* REQUIREMENTS
**a)** Translate the sentence "Mostly because I hadn’t planned on being awake." from the source document into German.
**b)** Reproduce the stretch of entries from the start of the entries through the line containing "Looking at the", including both ends. Leave out the pictures.
══ SOURCE DOCUMENT ══
The Simply Thankful Life

Photo courtesy of Sanny Pannemans as pinned on Pinterest.com
I hadn’t planned on spending the morning in bed sipping honey lemon green tea, staying cozy under the soft white down comforter, and reading a newly purchased book on my kindle. Mostly because I hadn’t planned on being awake. I was exhausted and I was still coming to terms with the death of a student just a few days prior. I planned on sleeping until the last possible minute and then heading to campus to begin what was going to be a long day as I wouldn’t finish until close to 10:30pm and full of ups, the Lady Who Leads program I’d organized, and downs, conversations with students as they processed their grief. Yet I was awake there. I was awake and it felt like a small victory of sorts.  Slipping back into a routine I abandoned for a few days due to travel and tragedy felt like I had conquered something.
═══
══ RECORDED DATA ══
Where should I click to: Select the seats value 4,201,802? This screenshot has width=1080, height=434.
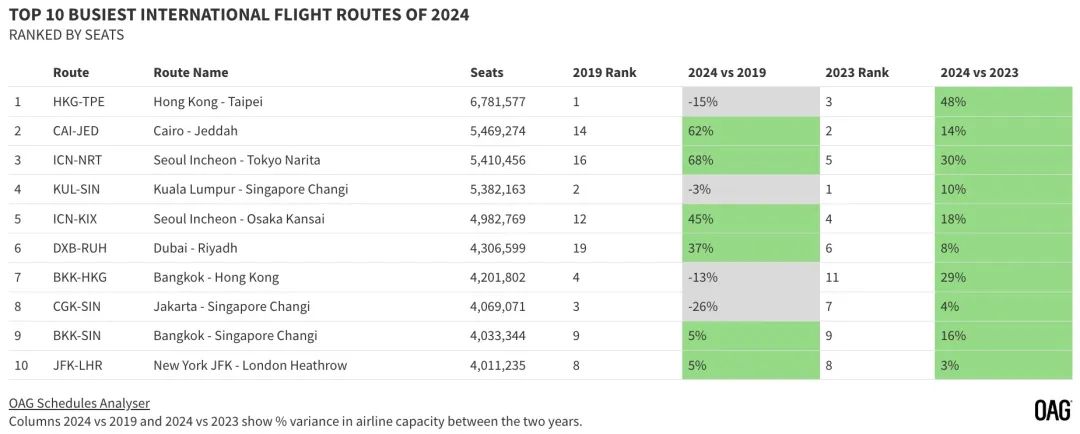(x=498, y=277)
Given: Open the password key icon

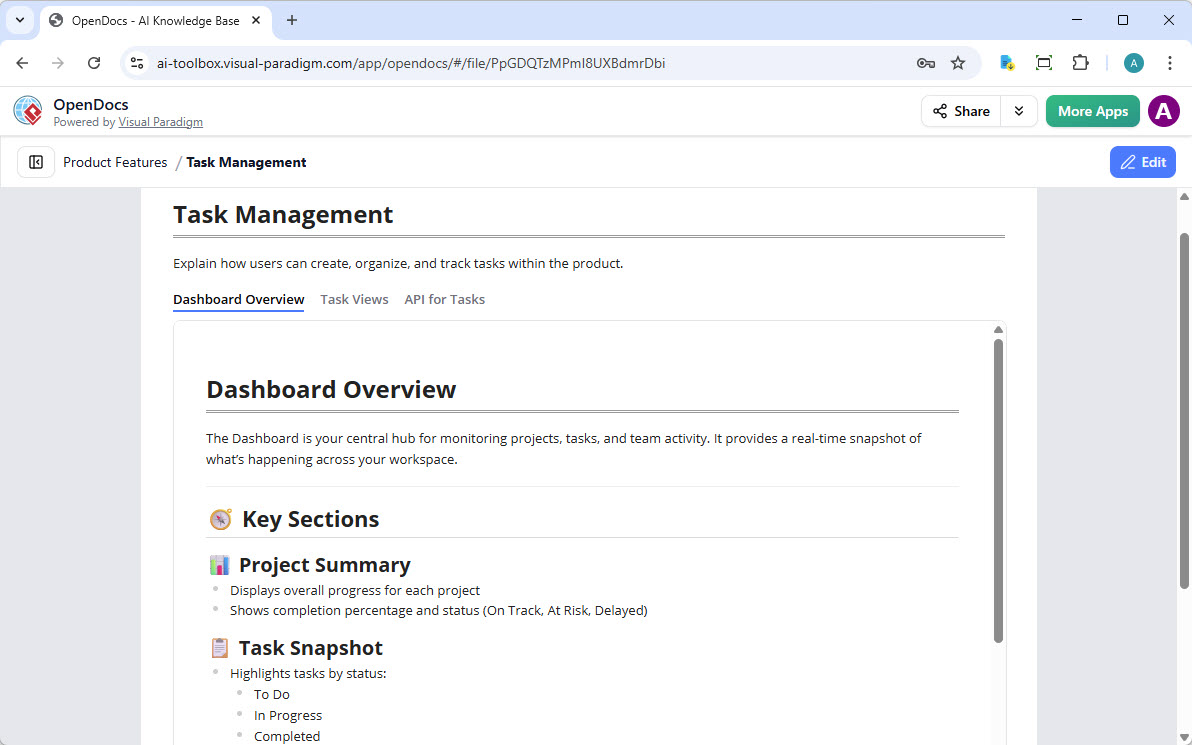Looking at the screenshot, I should pos(925,63).
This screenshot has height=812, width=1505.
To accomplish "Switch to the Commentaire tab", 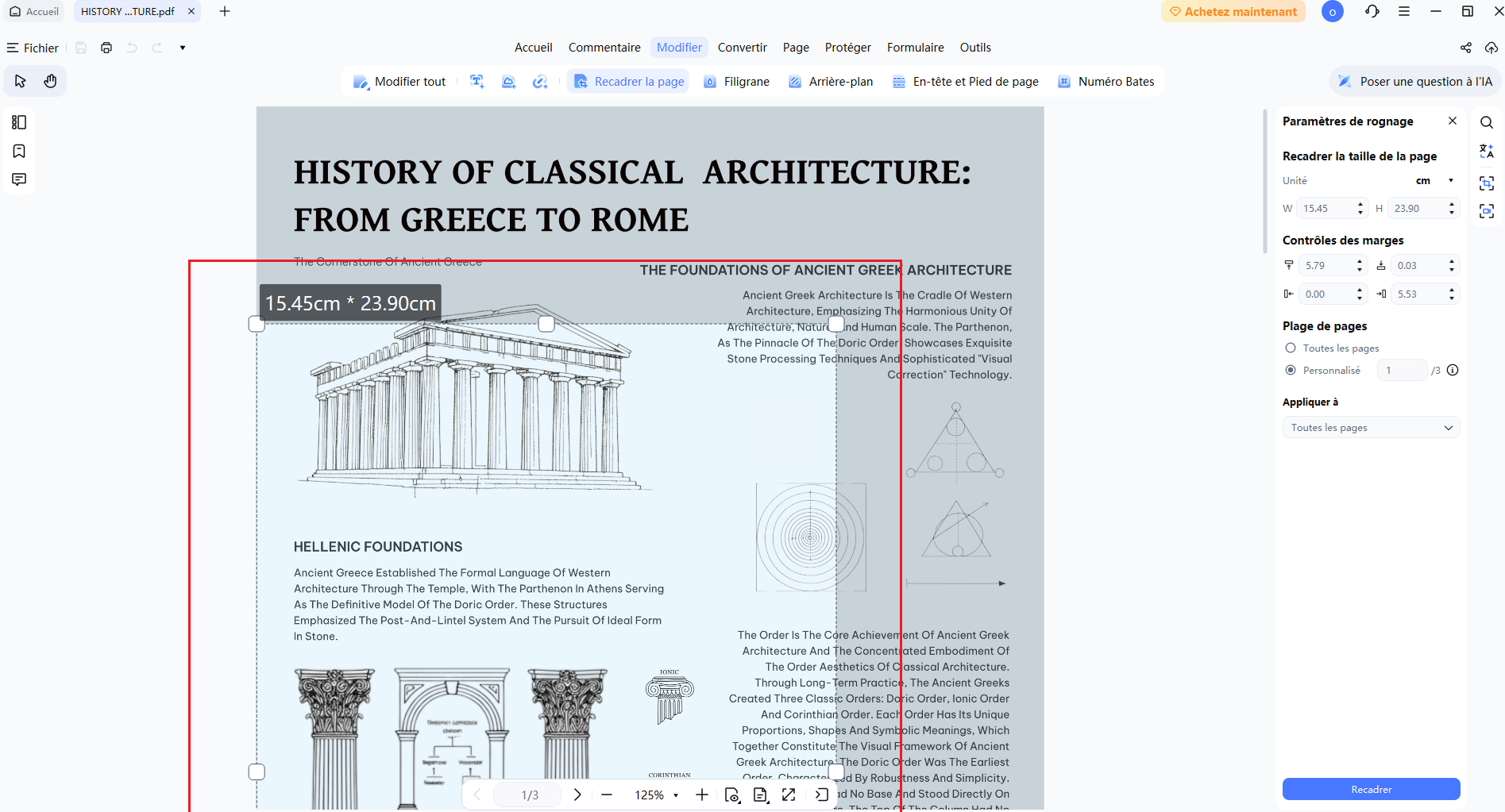I will [604, 48].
═══
* RESULTS IN ORDER
**a)** Vor allem, weil ich nicht vorgehabt hatte, wach zu sein.

**b)**
Where should I click to: Select the seats value 4,201,802? This screenshot has width=1080, height=434.
(x=498, y=277)
Given: Open the password key icon

Looking at the screenshot, I should pos(925,63).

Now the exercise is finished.